Since 2005, new shale gas extraction techniques have led US natural gas production to grow almost twice as fast as its consumption, creating what many now believe to be a US energy revolution. By now, many will have heard of ‘fracking’ or hydraulic fracturing, and horizontal drilling. With these techniques, natural gas, the cleanest fossil fuel, has become abundant in the US, while domestic oil production has also turned around from a previously declining trend.

These innovations have given the US a competitive advantage unlikely to be easily replicated around the world. For one, landowners in the US are also the titleholders of sub-soil resources; nearly everywhere else, governments have the exclusive ownership of such resources. This difference could dictate the speed of the technologies’ adoption. In the US, the interests of the producers (oil and gas revenues) are aligned with the landowners’ (royalty income) and the government’s (tax revenues). Elsewhere, the landowners have little direct benefit from drilling operations while enduring all of its downsides, and thus are likely to oppose development.

The natural choice

The rapid development of natural gas resources has led to an abundance of natural gas supplies, pushing US prices to low levels. Today, natural gas in North America costs less than a fourth of the cost of oil on an energy-equivalent basis. We believe this will prompt fuel switching to natural gas. Energy-intensive industries that have outsourced some production offshore are being drawn back to the US. A recent survey by the Boston Consulting Group shows that more than half of US-based manufacturers with sales exceeding USD 1bn are actively considering ‘re-shoring’ production.

Thriving opportunities

The investment potential of the US energy revolution cuts across many sectors. Industries related to oil and gas have thrived in recent years, with a rapid investment rise in transportation, storage, pipelines, and infrastructure. If the US government approves several liquefaction plant projects this year, as we expect, infrastructure and support services could become a new growth area in 2014. We see opportunities in exploration-and-production, refinery, and pipeline-operator stocks.
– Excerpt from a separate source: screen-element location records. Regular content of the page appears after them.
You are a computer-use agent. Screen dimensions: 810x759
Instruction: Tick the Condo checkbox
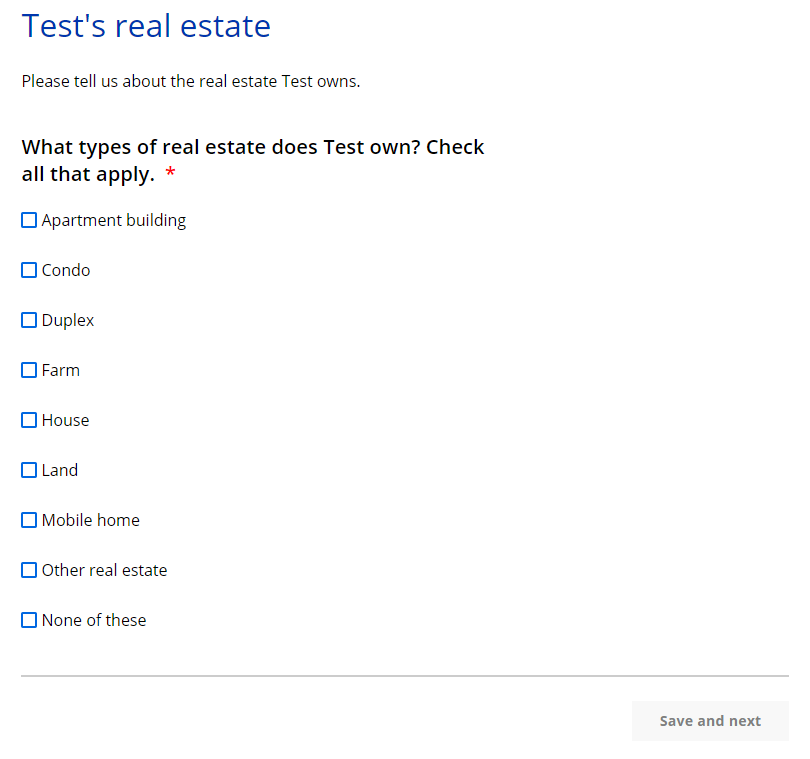tap(29, 270)
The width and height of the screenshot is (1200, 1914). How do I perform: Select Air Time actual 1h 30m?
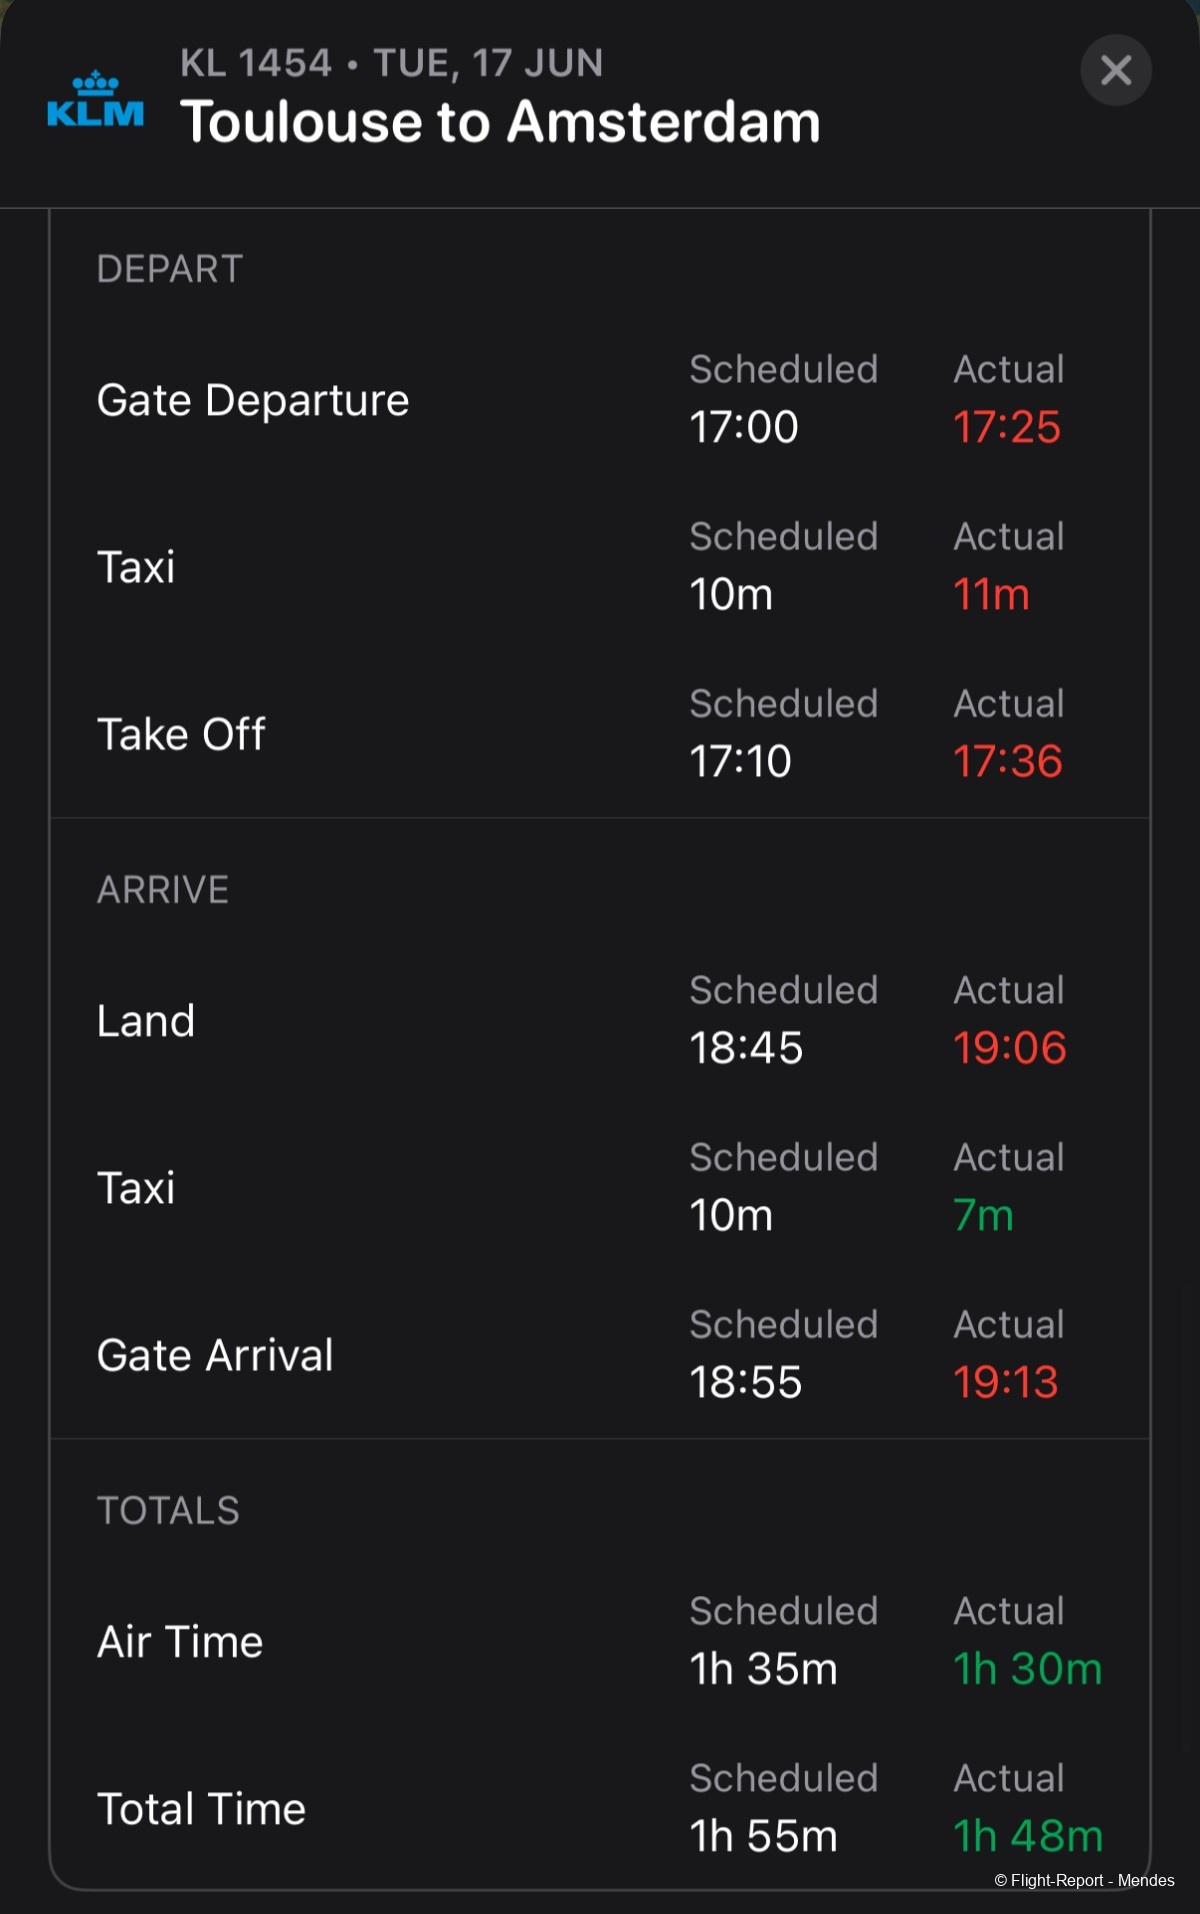1027,1669
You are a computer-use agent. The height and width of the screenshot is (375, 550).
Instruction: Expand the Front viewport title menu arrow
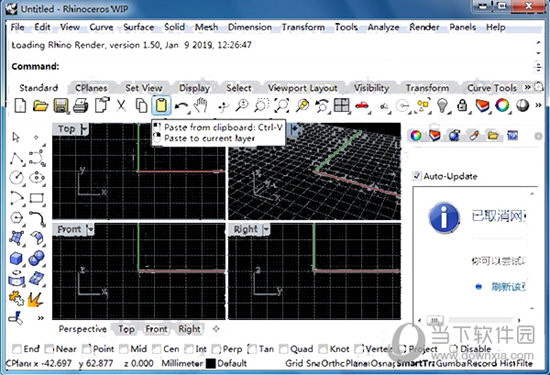click(90, 229)
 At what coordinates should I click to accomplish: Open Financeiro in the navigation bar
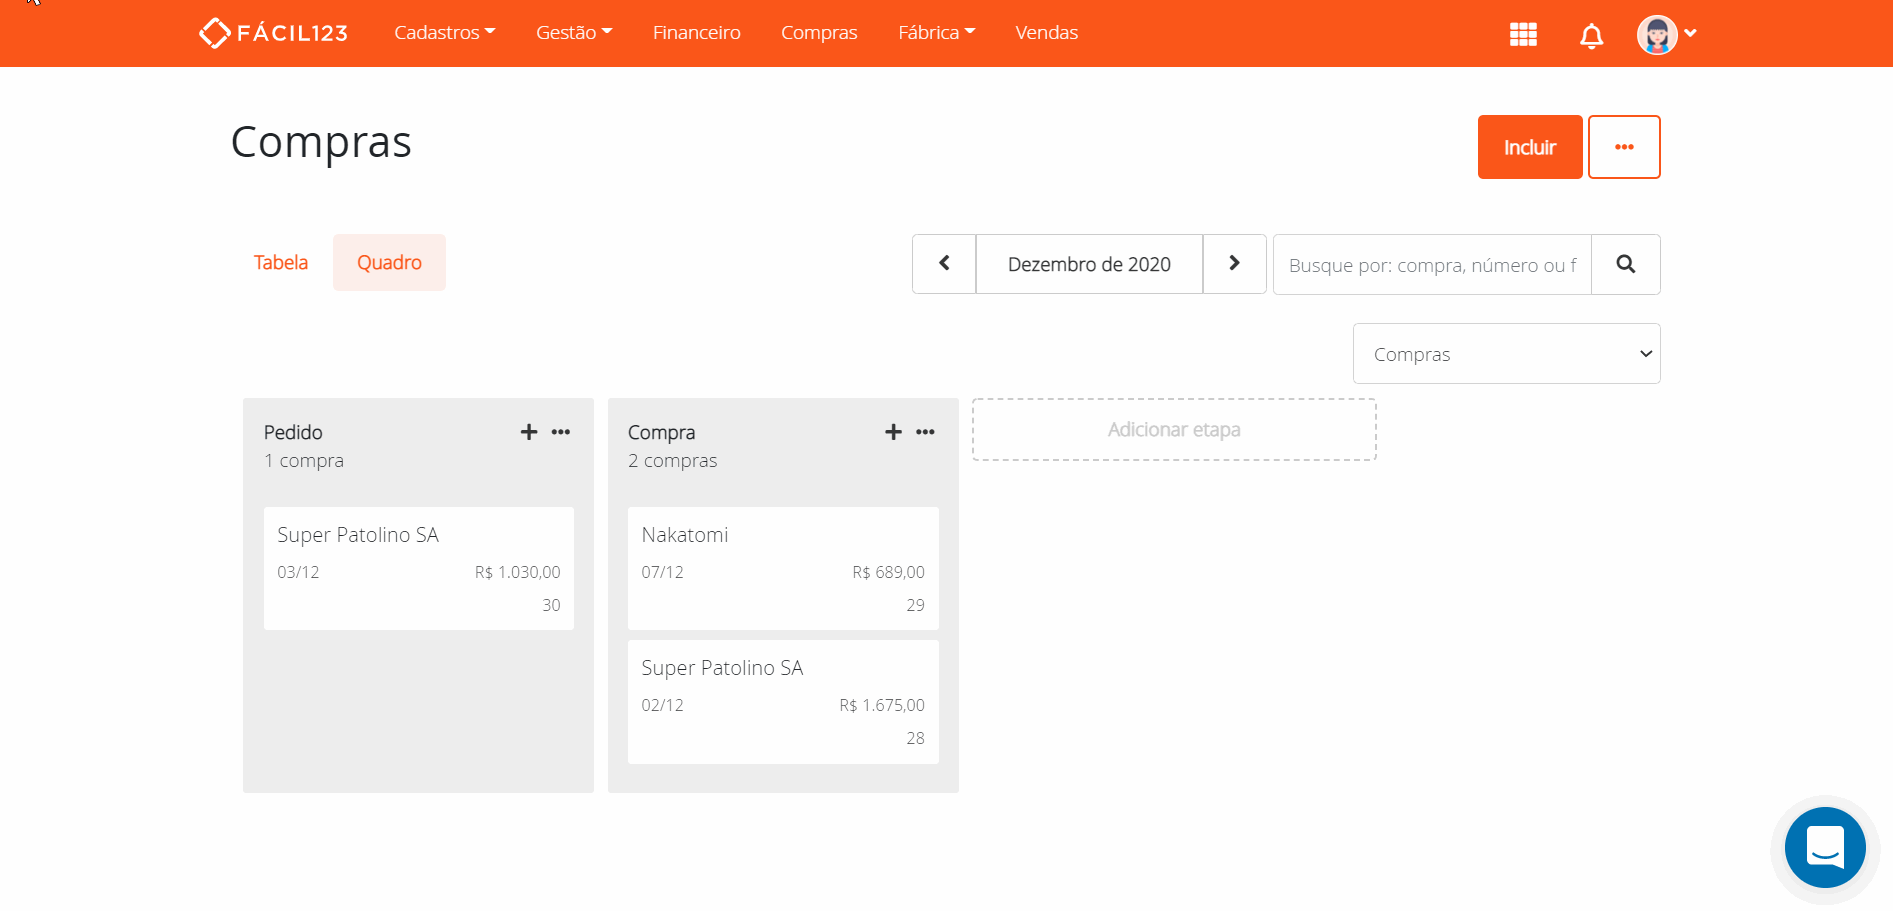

At the same time, cheap natural gas is already driving the auto industry to switch to more fuel-efficient vehicles such as hybrids and electric cars. It is also giving a competitive edge to transportation companies, electric power grids, utilities, and energy-intensive industrials such as petrochemicals and steel. We prefer investing in an actively managed, well-diversified investment vehicle that gives broad-based exposure to the different beneficiaries from the trends described in this theme.